■ **TASKS**:
[1] In the Kanipahow resort thread, how many smallmouth were caught during the 4 days spent at Racine?
[2] Using the Kanipahow resort thread, explain what billy4prez sees as the drawback of buying Hugh's place, even though it is a nice setup.
[3] Continue the Kanipahow resort thread from where it stops.
TEXT SEGMENT: Begin
# Kanipahow resort end of July



## For my Son (Apr 23, 2007)

FINALLY get to go back to Canada. Cabin booked, waiting on renewed passports to arrive and READY to catch lots and lots of fish. AGAIN  I will report when we get back


----------



## billy4prez (Feb 27, 2010)

Let me know how you do. We are going there the second week of August. We are staying with Hugh. The cabins on the other side of you. Last year was great. Alot of perch up front and walleye past the rapids. There was even good fishing in Mulligans bay. I can't wait! I think its my 5th ot 6th time going up.


----------



## For my Son (Apr 23, 2007)

We did great. Lots of walleye and perch right out front of thr cabins. Spent 4 days at Racine and caught over 500 smallmouth, some walleye and a few Pike.


----------



## For my Son (Apr 23, 2007)




----------



## For my Son (Apr 23, 2007)

billy4prez said:


> Let me know how you do. We are going there the second week of August. We are staying with Hugh. The cabins on the other side of you. Last year was great. Alot of perch up front and walleye past the rapids. There was even good fishing in Mulligans bay. I can't wait! I think its my 5th ot 6th time going up.


I hear Hugh is looking to sell and retire.


----------



## For my Son (Apr 23, 2007)




----------



## For my Son (Apr 23, 2007)




----------



## For my Son (Apr 23, 2007)




----------



## billy4prez (Feb 27, 2010)

Yeah I heard that too. His place has been for sale for 2 or 3 years now. The last time I checked I think he wanted alot of money for it, half a million or something like that. Something kinda outrageous. I might look and see if I can find the price.


----------



## billy4prez (Feb 27, 2010)

Really nice set up but it would probably take 20 or 30 years to pay for itself.
TEXT SEGMENT: End
RECORD EXTRACTS: Begin
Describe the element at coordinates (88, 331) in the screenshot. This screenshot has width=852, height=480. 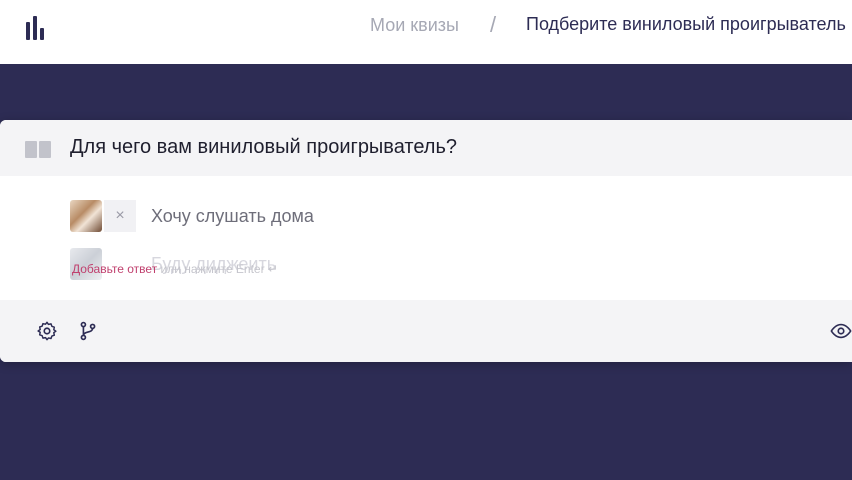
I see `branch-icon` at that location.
RECORD EXTRACTS: End
RECORD EXTRACTS: Begin
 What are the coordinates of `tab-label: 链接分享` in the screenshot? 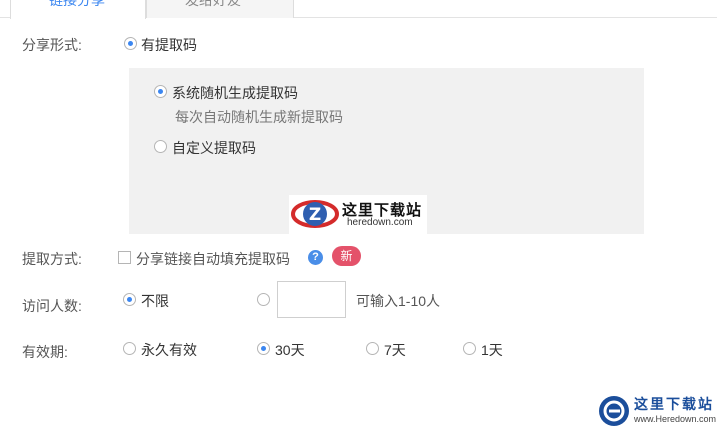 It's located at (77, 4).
RECORD EXTRACTS: End
■ **TASK RESULTS**:
[1] Over 500 smallmouth.

[2] The price is very high, around half a million, which billy4prez calls kind of outrageous. At that price, the place would probably take 20 or 30 years to pay for itself.

[3]
----------



## Hammerdrill (Mar 22, 2017)

We were set to go to this one About Us in 2021, then decided against it this year, as they still required you to be vaxed. We lost our deposit, but I figure they needed the money more than we did, given how their government shut down their business for a year.


----------



## Hawg Wobbler 52 (Nov 19, 2021)

For my Son said:


> We did great. Lots of walleye and perch right out front of thr cabins. Spent 4 days at Racine and caught over 500 smallmouth, some walleye and a few Pike.
> View attachment 492865


What were they biting on? Nice trip report.


----------



## Hawg Wobbler 52 (Nov 19, 2021)

Was Racine a fly-in?


----------



## For my Son (Apr 23, 2007)

Hawg Wobbler 52 said:


> Was Racine a fly-in?


No Racine is a drive to. There are currently no lodges on the lake but they are building something. Don't know if it's a house or a lodge


----------



## For my Son (Apr 23, 2007)

Hawg Wobbler 52 said:


> What were they biting on? Nice trip report.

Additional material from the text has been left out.